§ REQUIRED WORK
Every line below that holds the string "screenshot" should be copied out.

[[ RECORD SET, beginning ]]

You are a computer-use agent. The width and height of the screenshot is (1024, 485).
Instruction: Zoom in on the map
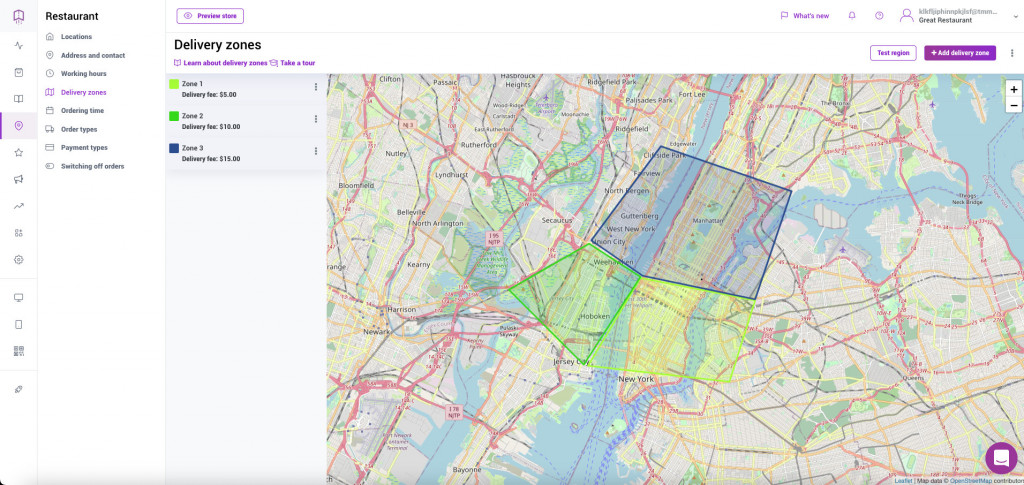[x=1013, y=89]
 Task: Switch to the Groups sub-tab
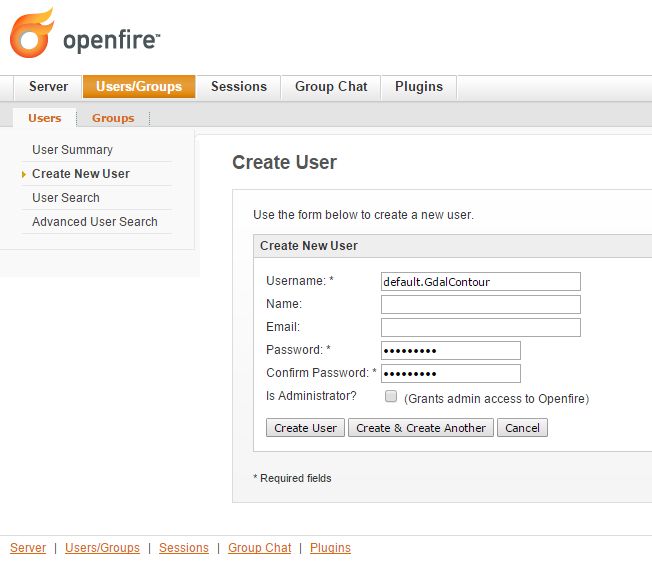point(113,118)
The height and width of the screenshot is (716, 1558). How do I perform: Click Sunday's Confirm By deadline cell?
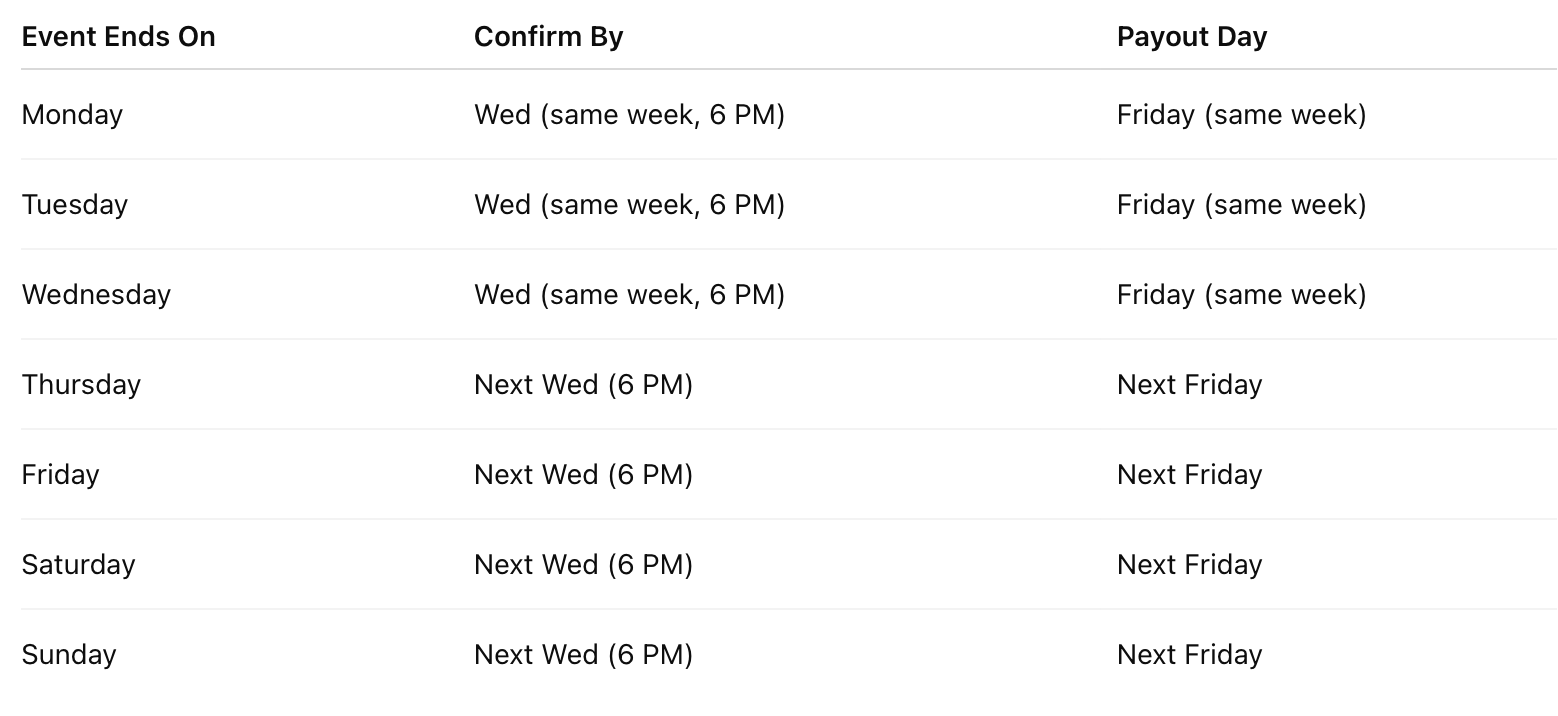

[[ RECORD SET, end ]]

§ SOLUTION FOR THIS TASK
You are a computer-use agent. The width and height of the screenshot is (1024, 485).
The height and width of the screenshot is (716, 1558). How do I perform: Click Sunday's Confirm By deadline cell?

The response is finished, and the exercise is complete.